Student Loans are federal loans that can help cover the cost of your education, but they must be repaid (with interest) after school. There are two types of Federal Student Loans - Subsidized and Unsubsidized - and eligibility is based on the FAFSA results.
Subsidized Stafford Loans are awarded based on your financial need. The Interest Rate is lower compared to the other loan and repayment is deferred while you are enrolled in an academic program.
Unsubsidized Stafford Loans are awarded based on your dependency status, cost of attendance, and grade level. While you can take out a lot more funds with the Unsub Loan, the Interest Rate is higher, interest will start accruing immediately, and interest payments start as soon as the money is disbursed. Because of this, the Subsidized Loan is always offered first; and if additional funds are necessary, then you must request to take out an Unsub Loan.
General Requirements and Information
To be eligible for Student Loans:
- Complete the Free Application for Federal Student Aid (FAFSA) for Glendale Community College (School Code 001076) for the appropriate aid year.
- You must be enrolled in a minimum of six (6) fundable credit hours per semester at Glendale Community College (GCC).
After you are awarded your Student Loans:
- It is important to consider the consequences of your borrowing decision. Learn how to be a responsible borrower by visiting the Federal Student Aid website.
- If you are borrowing at GCC for the first time, you must complete the online Entrance Counseling and Master Promissory Note (MPN). Failure to do so will prevent your Student Loan from disbursement.
- At GCC, we offer student loans at Direct Loan Base Amounts. You are either Freshman or Sophomore-level, based on the number of credits you've completed above the 100 level, as shown below:
|Level||Requirements||Base Amount per Academic Year|
|Freshman/First Year||30 or fewer credits earned at the 100 level or transfer hours||$3500|
|Sophomore/Second Year||more than 30 credits earned at the 100 level at GCC or transfer credits||$4500|
- Federal Loans always disburse twice in an academic year (1 for Fall and 1 for Spring). But if you are receiving your loan for just one semester, then they will disburse twice within that semester instead (1 at the start and 1 at Midterm).
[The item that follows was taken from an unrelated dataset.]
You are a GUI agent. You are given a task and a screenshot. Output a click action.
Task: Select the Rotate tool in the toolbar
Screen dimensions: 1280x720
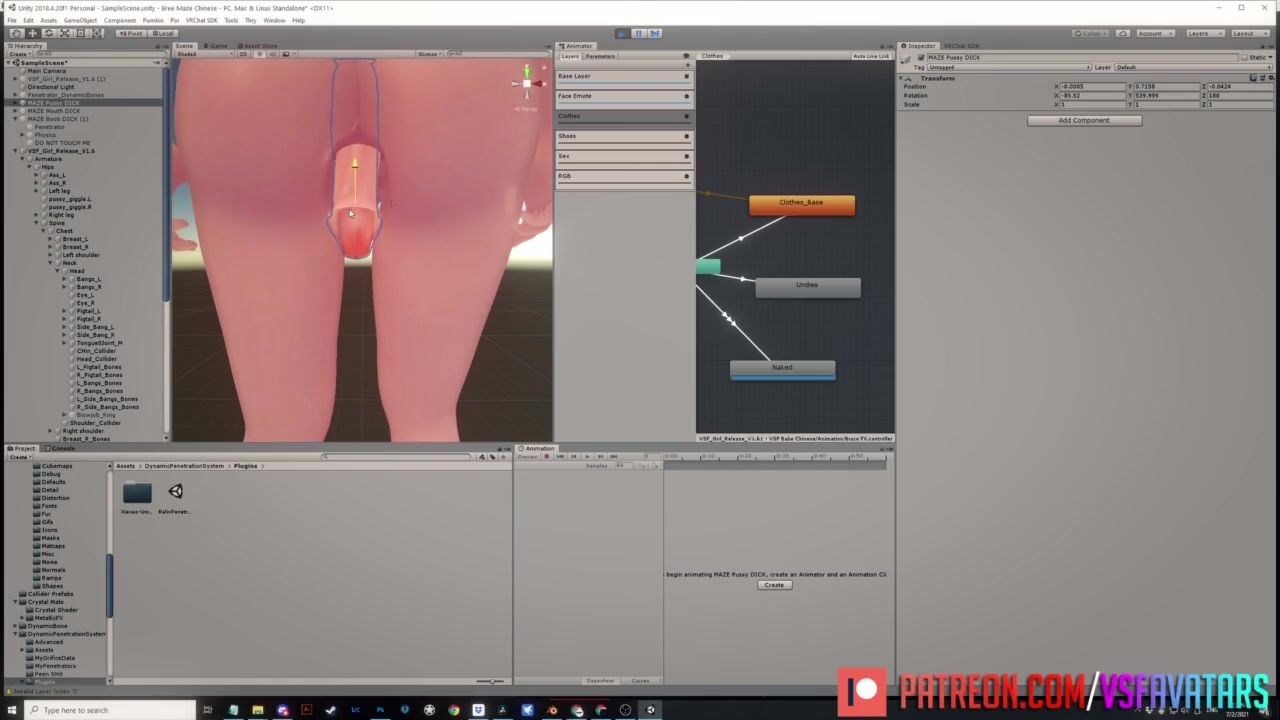click(48, 33)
- Unaccepted loans may be canceled after two weeks of inactivity. To reinstate your canceled loan, you must complete the Financial Aid Revision Request form.
- Visit the Student Loan Borrower Information Page to apply for more loan funds, if your award is not enough. Take caution when you submit your request, as you must read each step to better understand the risks of borrowing more funds. Your request must be received no later than 15 business days before your latest class’s end date.
School Happened, Now What?
STOP! There are a few obligations you must be aware of:
- Student Loan Repayment is the time when you must pay back the student loans that you borrowed. This begins when you stop going to school at least half-time, like dropping below 6 fundable credits. Visit the Federal Student Aid website to learn more information, such as grace periods and payment plans.
- When you finish school, you must also complete the online Exit Counseling. The purpose of Exit Counseling is to ensure you understand your student loan obligations and are prepared for payment after school. This also applies even if you plan to transfer to another school. You must complete this item before you “exit”.
Maricopa’s Financial Aid Outreach Team is also available to help! You can email them at firstname.lastname@example.org for more information and assistance.
GCC’s Cohort Default Rate (CDR)
What is a CDR? When students borrow certain William D. Ford Federal Direct Loans (School Loans) and Federal Family Education Loans (FFELs), the school must monitor these students and confirm how many default (or fail to start repaying) their loans in a given year called a cohort fiscal year. This tracking is the school’s Cohort Default Rate (CDR).
The school finds their CDR by looking at two groups of student borrowers: A) all students who have to start repaying their loans during a cohort fiscal year; and B) all students who defaulted or met a specific condition of their loans during the cohort default period, which is 2 years out. This means B/A = CDR %. The chart below shows our CDR for the past 3 years.
To break it down further, the year 2019 has a cohort fiscal year from October 1, 2018, to September 30, 2019. The CDR calculates how many students entered Repayment during 2019; and of those students, how many defaulted on their loans as of September 30th, 2021.